The whirlwind begins when Olive's (Emma Stone) friend Brandon (Dan Byrd) asks her to have a fake romp with him so that their classmates will stop harassing him about being gay. Byrd's monologue about his plight as a gay student is especially heart-wrenching. Olive agrees and the word gets around to a few other boys at school that Olive has done this favor for Brandon. Suddenly, Olive is having fake hook-ups with the lonely, dorky and overweight members of her class in exchange for gift cards to unfortunate places like Auto Zone and Home Depot. It becomes clear quickly that Olive drew the short straw in this deal because while the boys get an ego boost, she gets the stigma of being a skank.

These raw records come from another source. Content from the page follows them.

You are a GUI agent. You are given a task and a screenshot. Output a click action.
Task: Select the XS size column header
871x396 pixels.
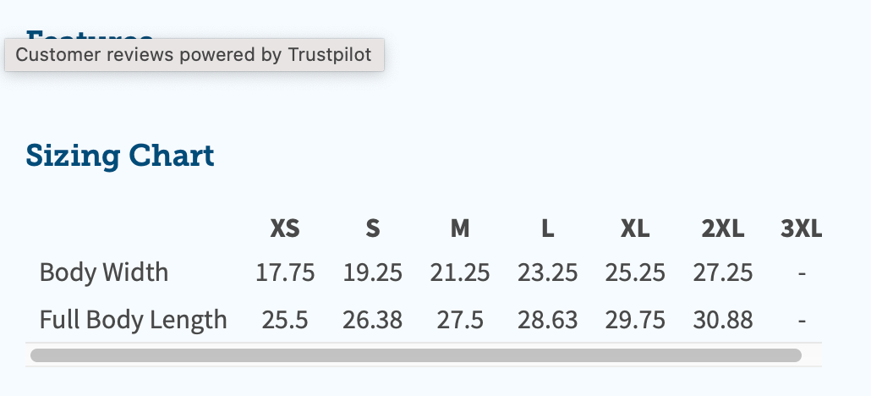[285, 228]
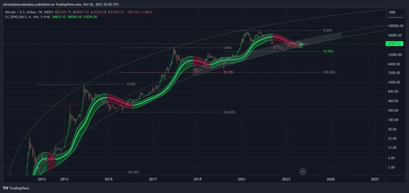Click the 50.00% Fibonacci level label
The width and height of the screenshot is (409, 193).
(328, 51)
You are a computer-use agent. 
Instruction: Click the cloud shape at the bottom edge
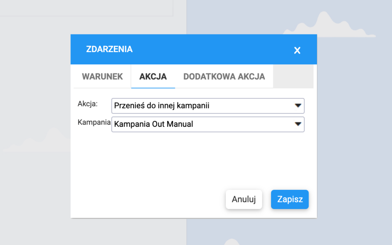(x=231, y=242)
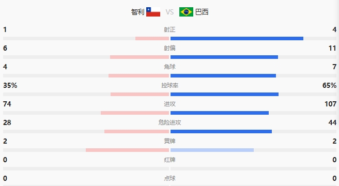Click the Chile flag icon

(153, 12)
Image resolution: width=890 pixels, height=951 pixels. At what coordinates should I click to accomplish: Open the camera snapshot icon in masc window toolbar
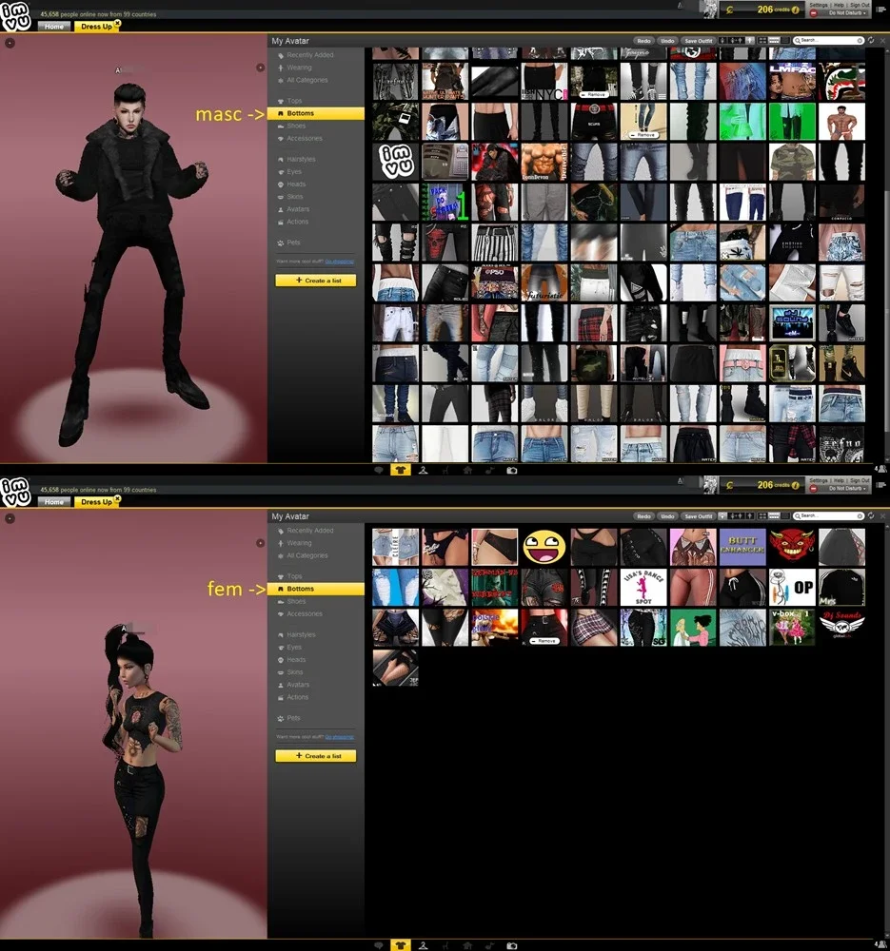pyautogui.click(x=512, y=470)
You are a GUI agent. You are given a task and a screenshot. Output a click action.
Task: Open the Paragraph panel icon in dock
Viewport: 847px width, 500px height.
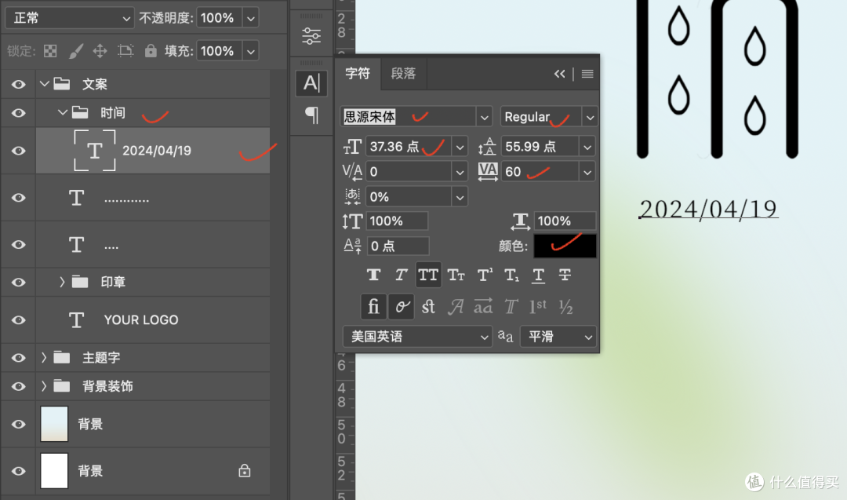(311, 116)
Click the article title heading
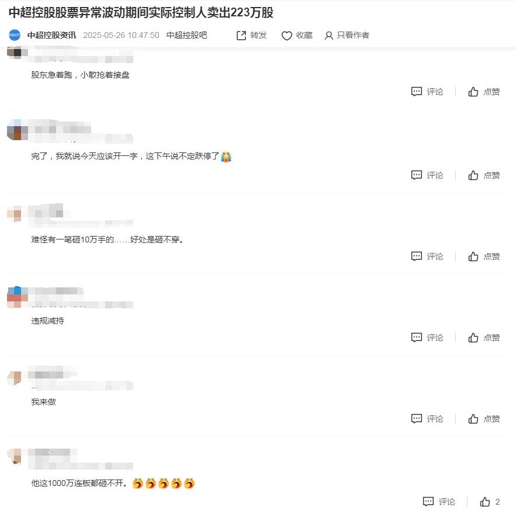516x514 pixels. (141, 12)
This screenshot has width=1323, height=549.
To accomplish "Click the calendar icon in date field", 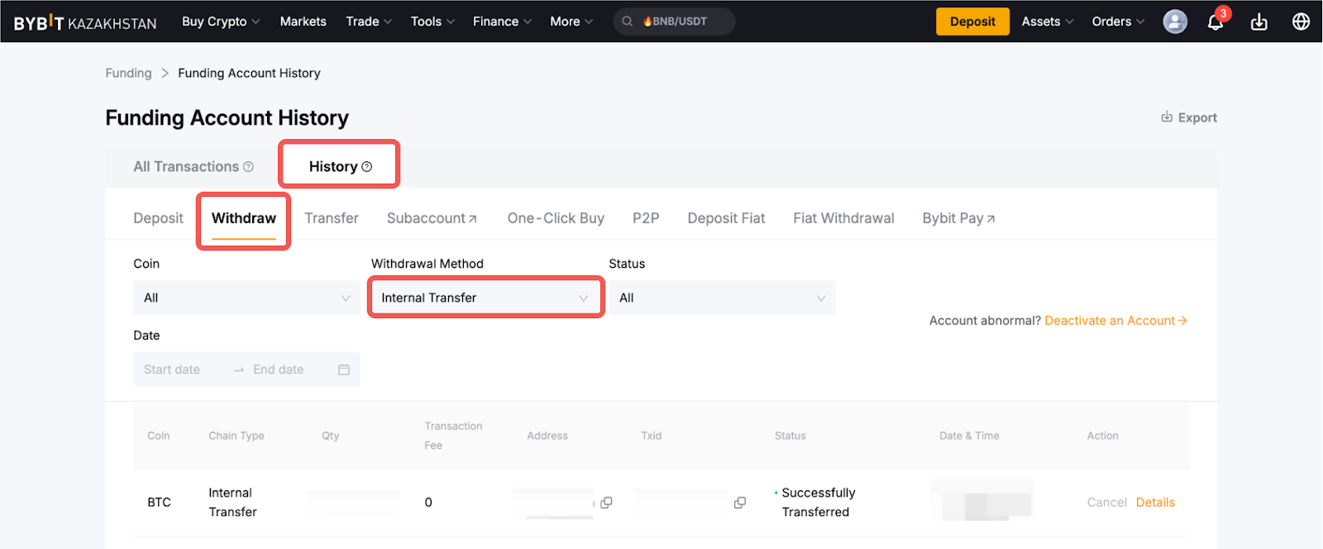I will click(x=344, y=370).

The most cruel remarks about Olive come from the school's small but enthusiastic Christian club, led by Amanda Bynes whose character would have been more believable if her skirt wasn't so short. Eventually their taunting turns into full on revolt and a full on campaign to have Olive removed from the school. Stone's character is incredibly likeable as she confronts the criticism head-on, not only by laughing it off, but owning it and embroidering a red "A" on her clothing (based on "The Scarlett Letter" which Olive just happens to be reading in English class).
But when things get to be more than Olive can handle, her parents offer unending support and performances that steal the show. Her mom (Patricia Clarkson) and dad (Stanley Tucci) are quirky, smart and loving in the coolest way, making you wish they were your own parents throughout the entire film. Their chemistry with their adoptive son is flawless and hilarious while their open and sometimes racy rapport with Olive is charming and refreshing, though it may make you blush at times.
"Easy A" provided the first teenage, high school, comedy to be genuinely funny in an incredibly smart way. Olive, though questionable at times, is finally a character for young girls to look up to, if not exactly for her actions, for her helping heart and snarky sense of self. She knows to laugh at the gossip and social standards of high school and that alone is a reason to see this film.